• TASK GOAL: Please give again the lines of the items between the line holding "Star the Holly" and the line holding "Action: point(470,588)", inclusive, changing "gear" to "cog" and keeping all else the same. Leave the pictures out of your answer.

Screen grounding items:
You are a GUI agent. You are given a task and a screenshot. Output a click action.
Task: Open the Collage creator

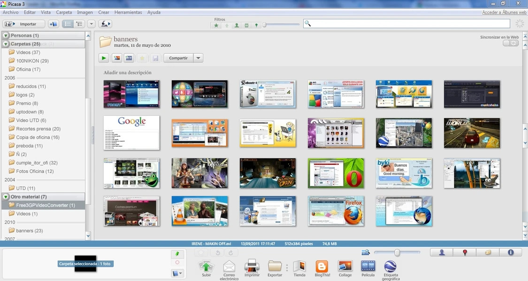coord(345,266)
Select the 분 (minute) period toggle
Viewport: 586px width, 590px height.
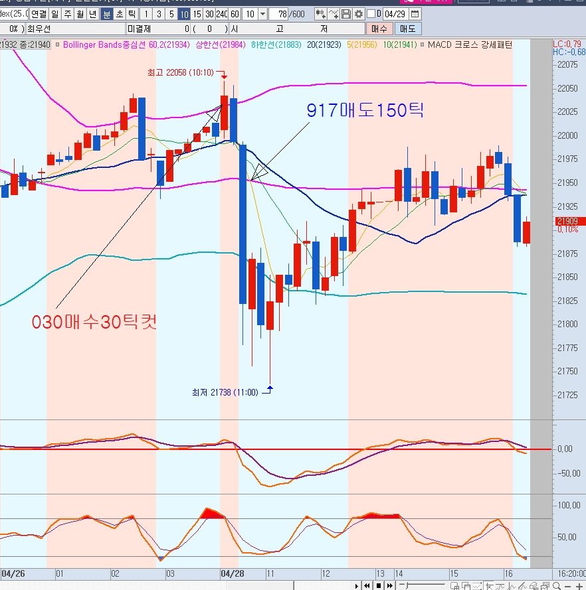[x=106, y=14]
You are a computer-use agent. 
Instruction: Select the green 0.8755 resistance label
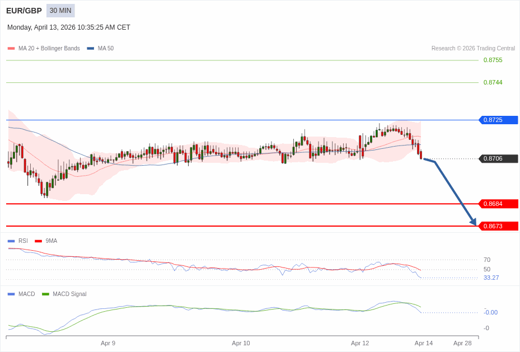coord(493,60)
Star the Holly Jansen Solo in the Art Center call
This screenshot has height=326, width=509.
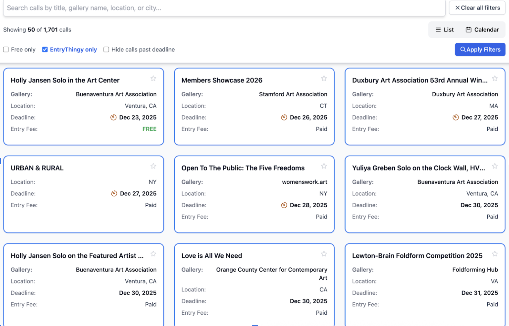click(153, 79)
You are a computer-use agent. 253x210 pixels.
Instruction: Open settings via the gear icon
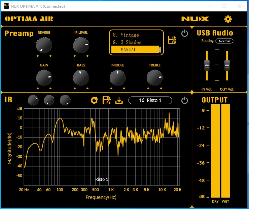click(x=228, y=19)
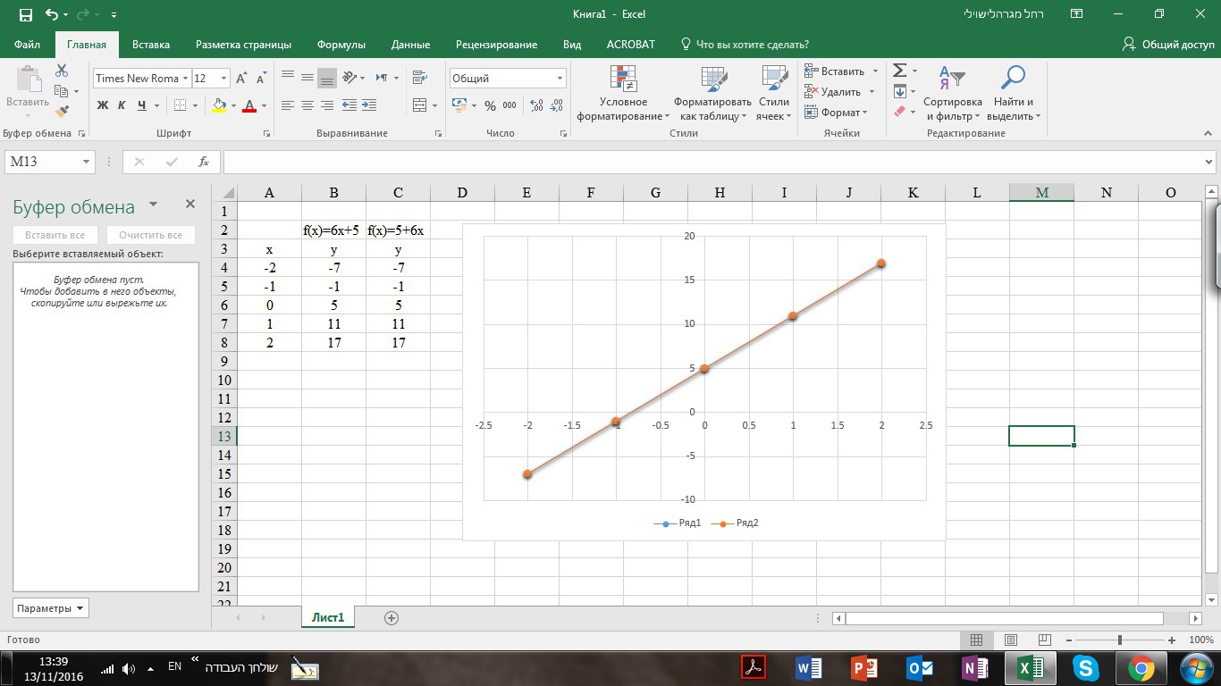Screen dimensions: 1221x686
Task: Click the increase font size icon
Action: [240, 79]
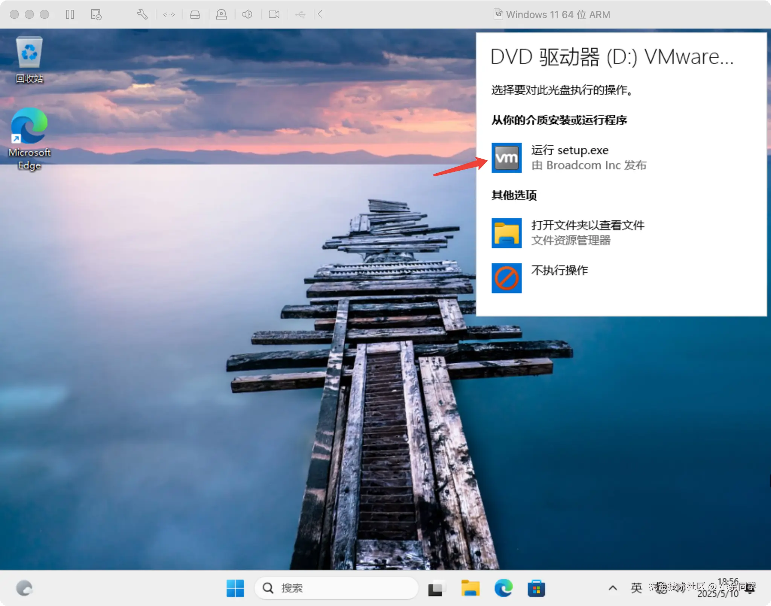This screenshot has width=771, height=606.
Task: Open File Explorer from the taskbar
Action: point(470,588)
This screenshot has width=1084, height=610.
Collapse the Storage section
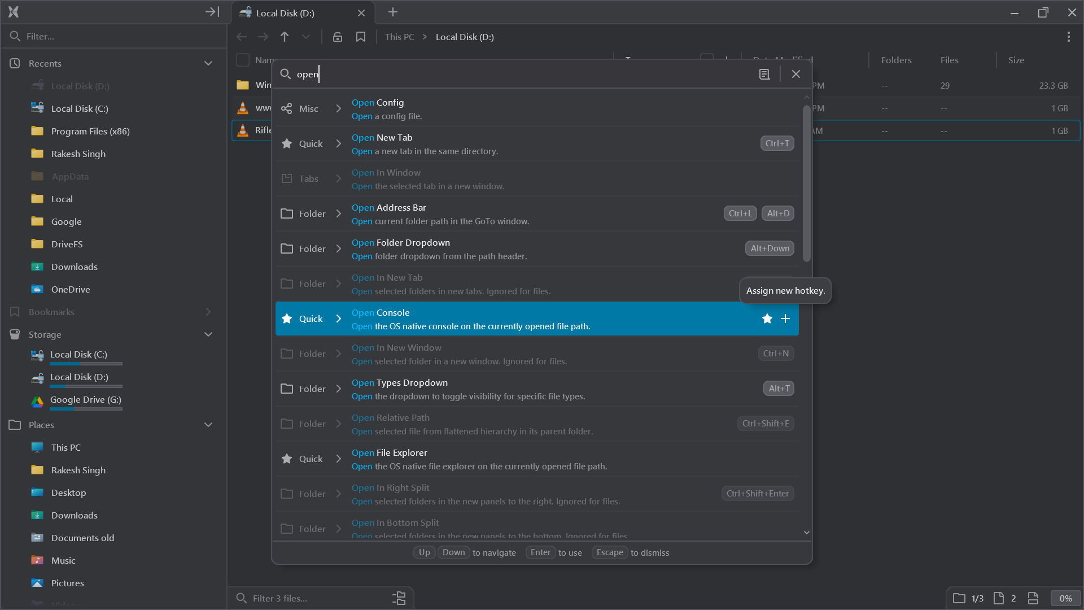click(208, 334)
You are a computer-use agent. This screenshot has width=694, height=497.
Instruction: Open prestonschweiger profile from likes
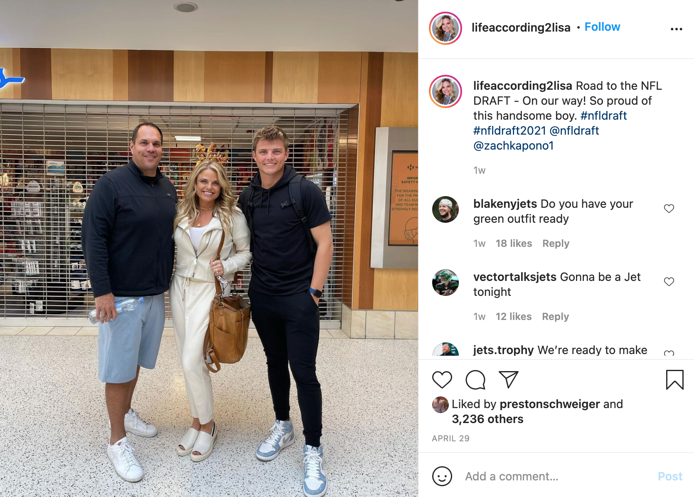549,404

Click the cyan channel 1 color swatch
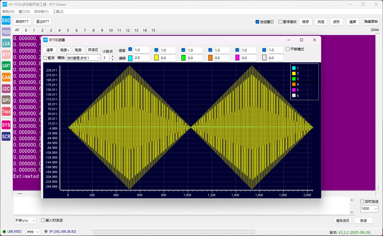coord(130,58)
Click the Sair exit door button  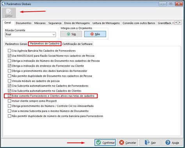pos(150,143)
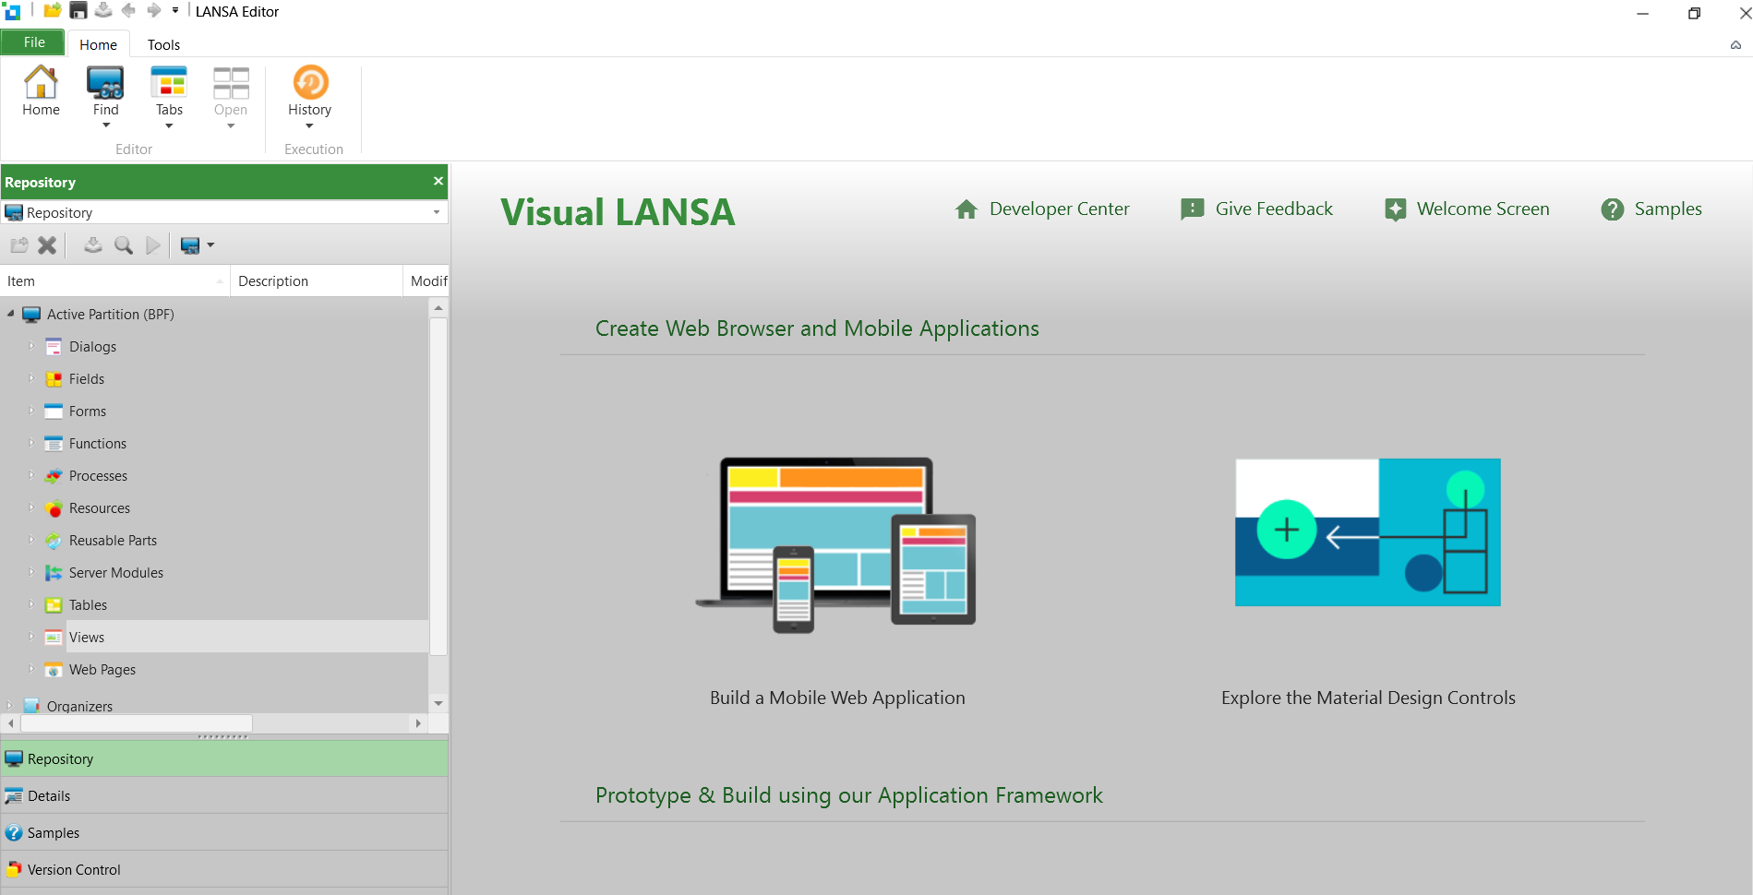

• FINISHED ANSWER:
Star the Holly Jansen Solo in the Art Center call
This screenshot has height=326, width=509.
click(153, 79)
You are a computer-use agent. 253x210 pixels.
Instruction: Open settings via the cog icon
click(x=228, y=19)
Screen dimensions: 1221x686
Task: Click the increase font size icon
Action: [240, 79]
This screenshot has width=771, height=606.
Task: Open File Explorer from the taskbar
Action: point(470,588)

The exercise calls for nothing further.